- **Instructions for the task**
Retyping the records exactly is the whole task.

====== Records to use

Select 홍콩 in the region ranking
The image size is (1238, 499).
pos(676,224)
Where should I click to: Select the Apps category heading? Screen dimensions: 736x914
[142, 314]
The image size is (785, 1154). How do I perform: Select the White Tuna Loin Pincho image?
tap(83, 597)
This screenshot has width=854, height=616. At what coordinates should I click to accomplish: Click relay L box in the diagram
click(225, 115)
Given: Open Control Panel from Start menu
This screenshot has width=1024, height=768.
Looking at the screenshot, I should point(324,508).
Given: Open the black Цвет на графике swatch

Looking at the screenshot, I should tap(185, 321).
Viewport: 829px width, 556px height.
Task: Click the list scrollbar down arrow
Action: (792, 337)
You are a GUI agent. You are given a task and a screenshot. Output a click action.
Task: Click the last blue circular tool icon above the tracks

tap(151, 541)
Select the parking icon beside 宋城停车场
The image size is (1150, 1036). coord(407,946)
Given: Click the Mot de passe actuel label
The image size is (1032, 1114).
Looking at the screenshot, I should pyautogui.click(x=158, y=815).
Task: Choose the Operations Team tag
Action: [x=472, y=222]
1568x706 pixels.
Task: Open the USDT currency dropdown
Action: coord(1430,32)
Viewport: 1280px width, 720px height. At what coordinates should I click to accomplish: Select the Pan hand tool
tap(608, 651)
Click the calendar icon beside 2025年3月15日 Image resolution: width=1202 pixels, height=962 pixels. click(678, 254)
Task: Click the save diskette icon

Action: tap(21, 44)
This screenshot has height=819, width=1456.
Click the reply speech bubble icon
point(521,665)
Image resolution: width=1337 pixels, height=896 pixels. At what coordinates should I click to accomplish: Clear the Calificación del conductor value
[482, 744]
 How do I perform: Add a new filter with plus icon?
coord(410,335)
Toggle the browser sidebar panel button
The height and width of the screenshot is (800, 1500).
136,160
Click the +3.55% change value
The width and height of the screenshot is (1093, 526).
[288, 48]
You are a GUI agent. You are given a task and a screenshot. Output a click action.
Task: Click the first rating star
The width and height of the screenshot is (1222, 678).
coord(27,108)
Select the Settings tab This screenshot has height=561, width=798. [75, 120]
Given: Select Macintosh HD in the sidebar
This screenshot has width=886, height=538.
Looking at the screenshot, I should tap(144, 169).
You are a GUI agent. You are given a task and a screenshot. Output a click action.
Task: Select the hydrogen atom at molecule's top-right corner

============

- **Response area**
Select 홍콩 in the region ranking
The image size is (1238, 499).
pos(676,224)
Where should I click to: Select the Apps category heading? Screen dimensions: 736x914
[142, 314]
The image size is (785, 1154). How do I perform: Select the White Tuna Loin Pincho image?
tap(83, 597)
This screenshot has width=854, height=616. At what coordinates should I click to accomplish: Click relay L box in the diagram
click(225, 115)
Given: Open Control Panel from Start menu
This screenshot has width=1024, height=768.
Looking at the screenshot, I should point(324,508).
Given: Open the black Цвет на графике swatch

Looking at the screenshot, I should tap(185, 321).
Viewport: 829px width, 556px height.
Task: Click the list scrollbar down arrow
Action: (792, 337)
You are a GUI agent. You are given a task and a screenshot. Output a click action.
Task: Click the last blue circular tool icon above the tracks

tap(151, 541)
Select the parking icon beside 宋城停车场
The image size is (1150, 1036). coord(407,946)
Given: Click the Mot de passe actuel label
The image size is (1032, 1114).
Looking at the screenshot, I should pyautogui.click(x=158, y=815).
Task: Choose the Operations Team tag
Action: [x=472, y=222]
1568x706 pixels.
Task: Open the USDT currency dropdown
Action: coord(1430,32)
Viewport: 1280px width, 720px height. At what coordinates should I click to accomplish: Select the Pan hand tool
tap(608, 651)
Click the calendar icon beside 2025年3月15日 Image resolution: width=1202 pixels, height=962 pixels. click(678, 254)
Task: Click the save diskette icon

Action: tap(21, 44)
This screenshot has height=819, width=1456.
Click the reply speech bubble icon
point(521,665)
Image resolution: width=1337 pixels, height=896 pixels. At what coordinates should I click to accomplish: Clear the Calificación del conductor value
[482, 744]
 How do I perform: Add a new filter with plus icon?
coord(410,335)
Toggle the browser sidebar panel button
The height and width of the screenshot is (800, 1500).
136,160
Click the +3.55% change value
The width and height of the screenshot is (1093, 526).
[288, 48]
You are a GUI agent. You are given a task and a screenshot. Output a click action.
Task: Click the first rating star
The width and height of the screenshot is (1222, 678).
coord(27,108)
Select the Settings tab This screenshot has height=561, width=798. [75, 120]
Given: Select Macintosh HD in the sidebar
This screenshot has width=886, height=538.
Looking at the screenshot, I should tap(144, 169).
You are a GUI agent. You are given a task and a screenshot. Output a click action.
Task: Select the hydrogen atom at molecule's top-right corner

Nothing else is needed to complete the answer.